[Task data Boundary: Start]

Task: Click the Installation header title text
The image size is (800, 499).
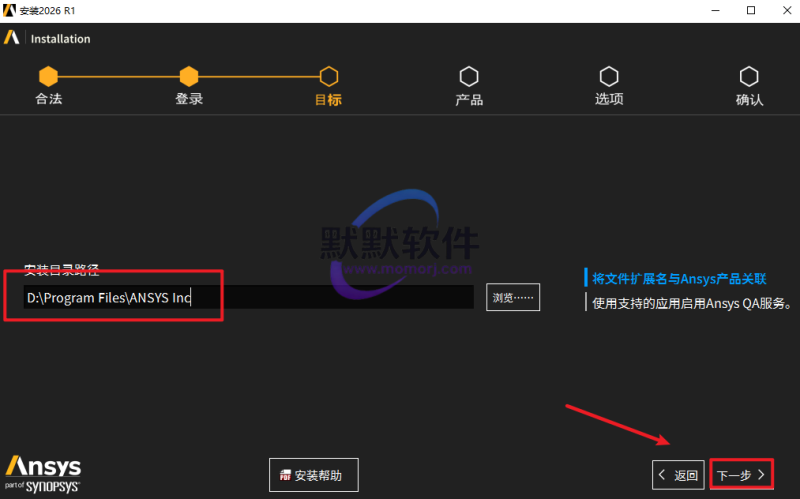Action: click(60, 39)
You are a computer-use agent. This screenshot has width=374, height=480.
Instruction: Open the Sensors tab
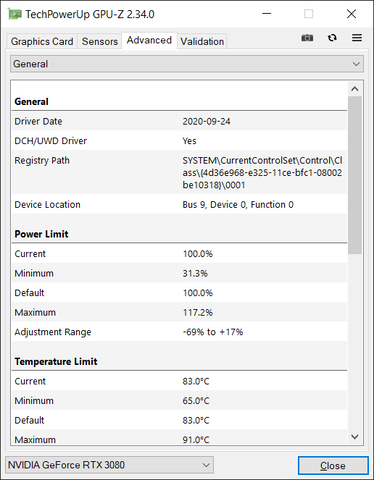(100, 41)
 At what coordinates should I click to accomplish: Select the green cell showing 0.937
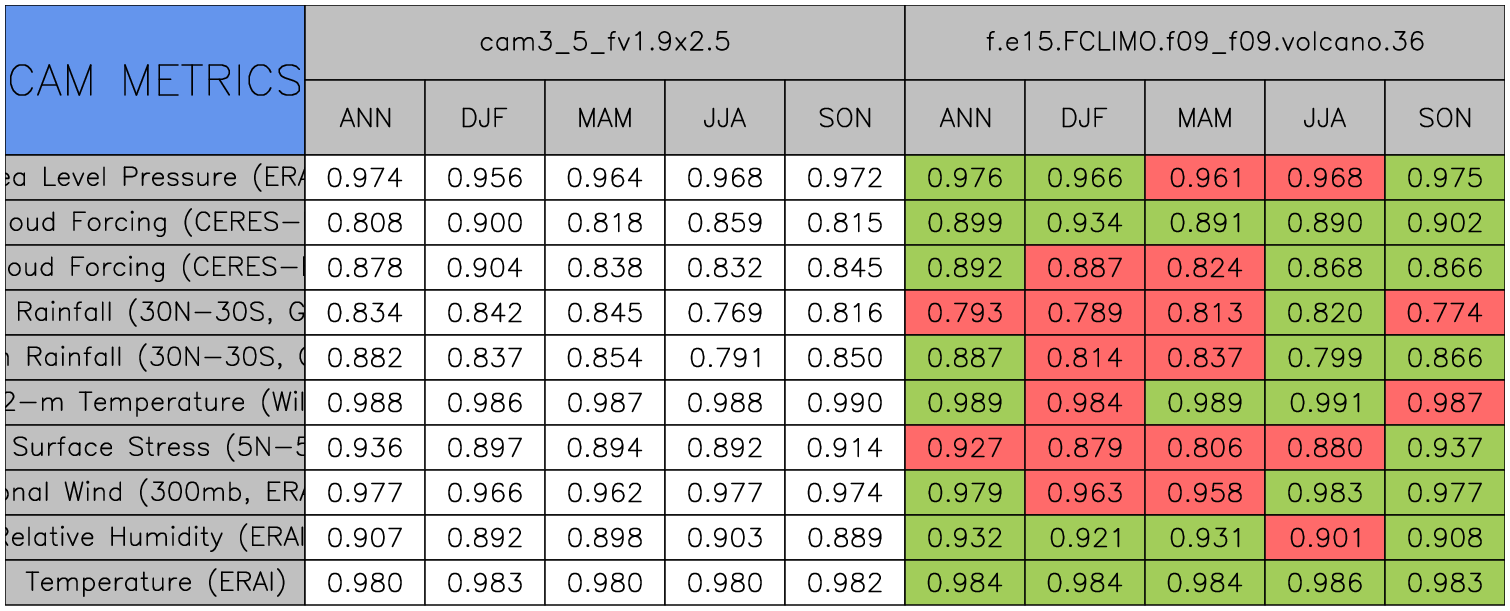(x=1445, y=447)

[Task data Boundary: End]

» What you are asked to do: Copy these entries precisely and drop any picture.

» Answer for the task:
Task: Click the Installation header title text
The image size is (800, 499).
Action: click(60, 39)
You are a computer-use agent. This screenshot has width=374, height=480.
Instruction: Open the Sensors tab
(100, 41)
 At what coordinates should I click to accomplish: Select the green cell showing 0.937
(x=1445, y=447)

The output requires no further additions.